Data to use:
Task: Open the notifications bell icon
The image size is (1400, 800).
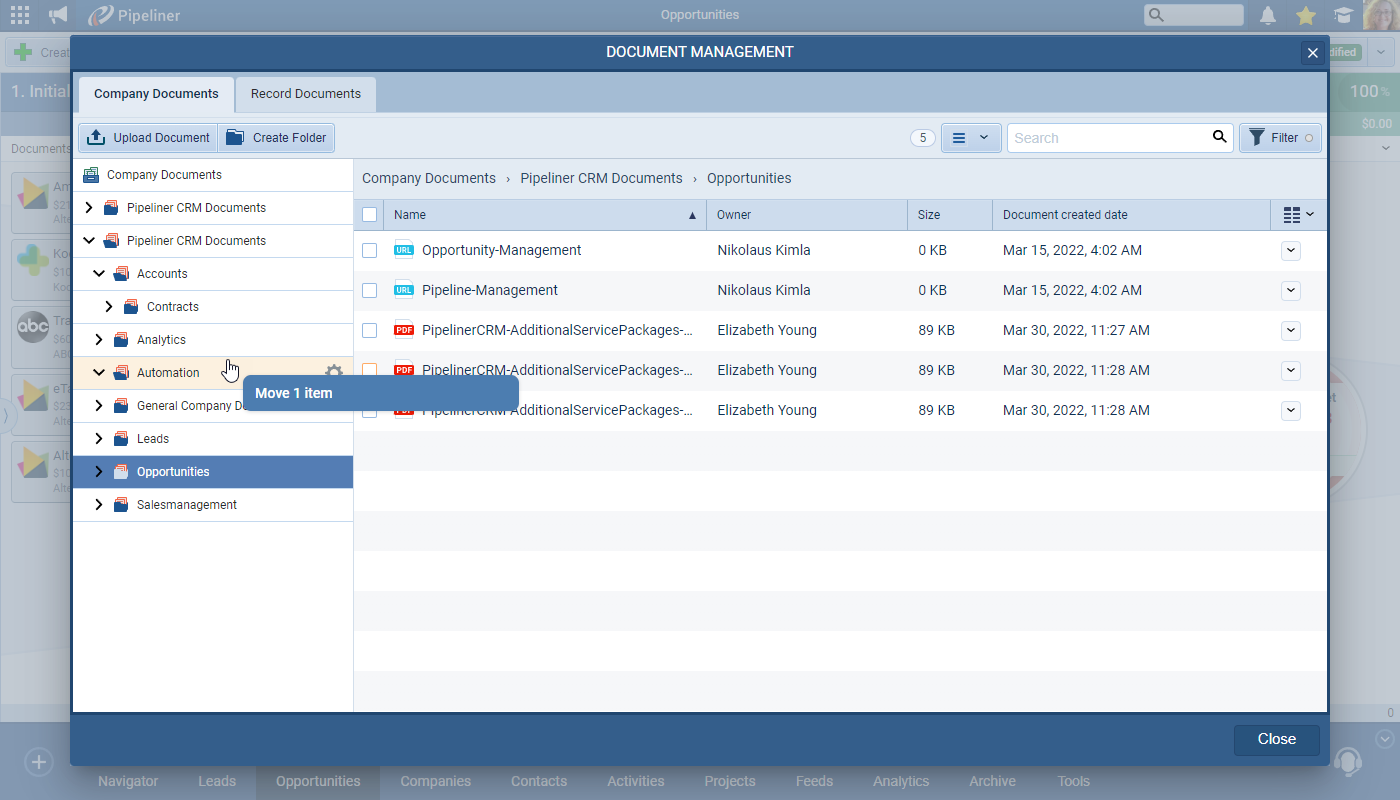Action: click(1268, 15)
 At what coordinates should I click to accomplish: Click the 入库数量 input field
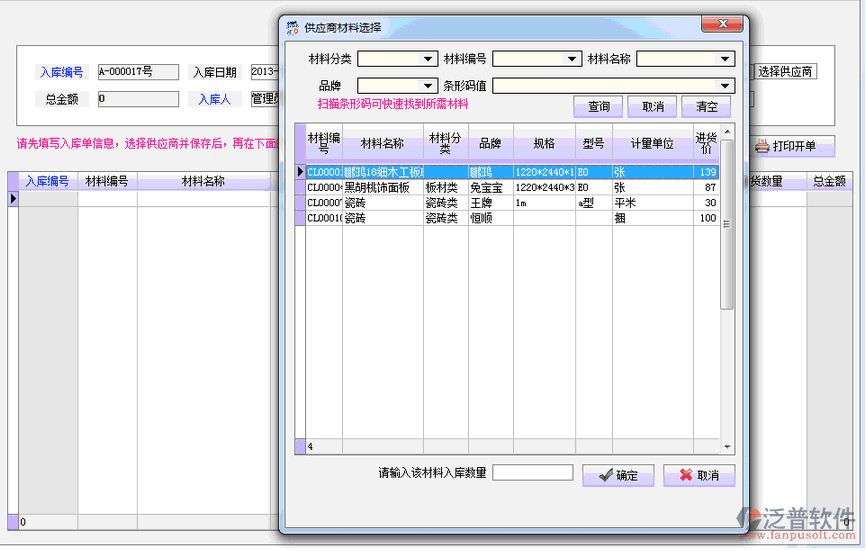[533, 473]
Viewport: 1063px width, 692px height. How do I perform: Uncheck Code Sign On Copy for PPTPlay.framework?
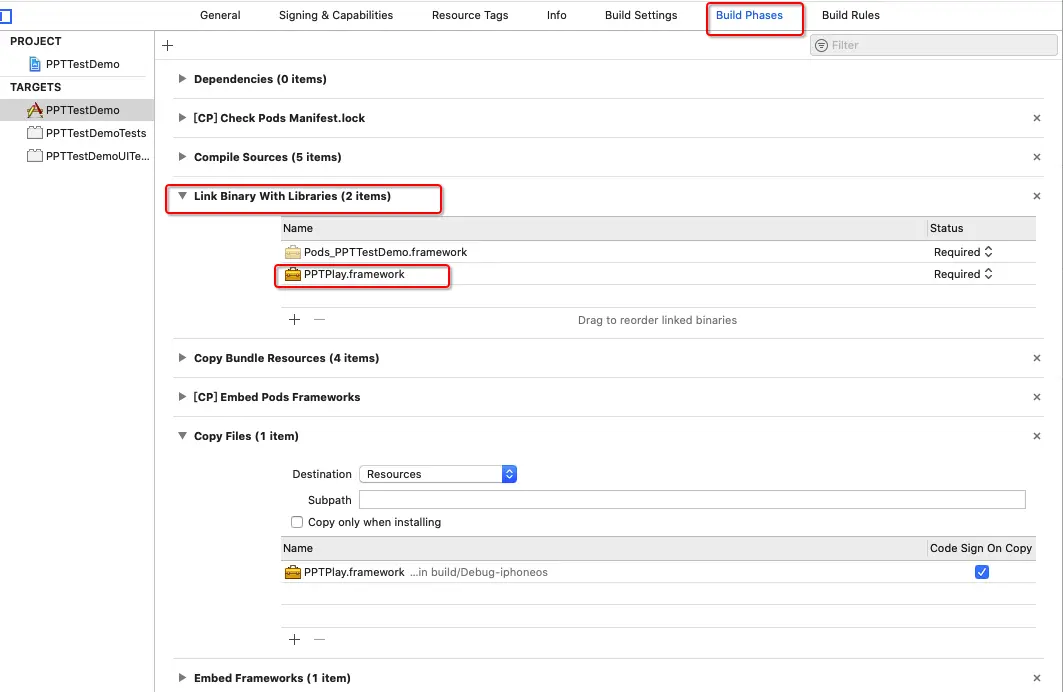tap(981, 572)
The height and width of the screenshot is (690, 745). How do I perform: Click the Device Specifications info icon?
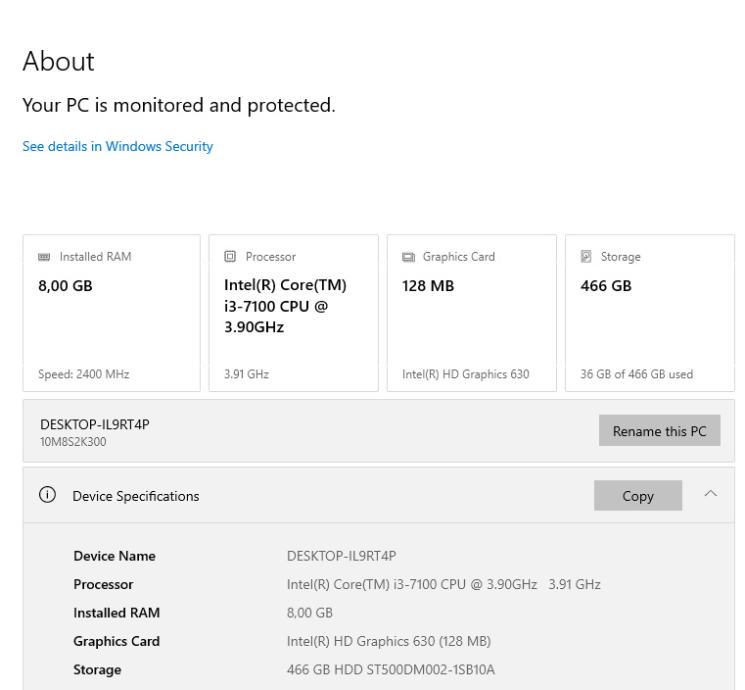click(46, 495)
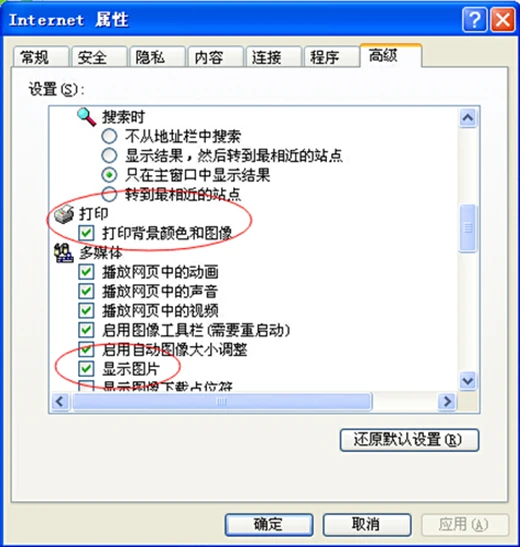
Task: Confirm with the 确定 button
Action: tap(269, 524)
...
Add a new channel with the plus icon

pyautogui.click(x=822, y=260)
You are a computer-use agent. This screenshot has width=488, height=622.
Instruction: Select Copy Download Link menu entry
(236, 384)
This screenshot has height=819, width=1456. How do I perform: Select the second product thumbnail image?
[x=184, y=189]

What to work on: Extract each line in the entries above that contains the string "icon", treating uppercase and lowercase as different.

Task result:
Task: Open the notifications bell icon
The height and width of the screenshot is (690, 745). How do I perform: Click the Device Specifications info icon?
Add a new channel with the plus icon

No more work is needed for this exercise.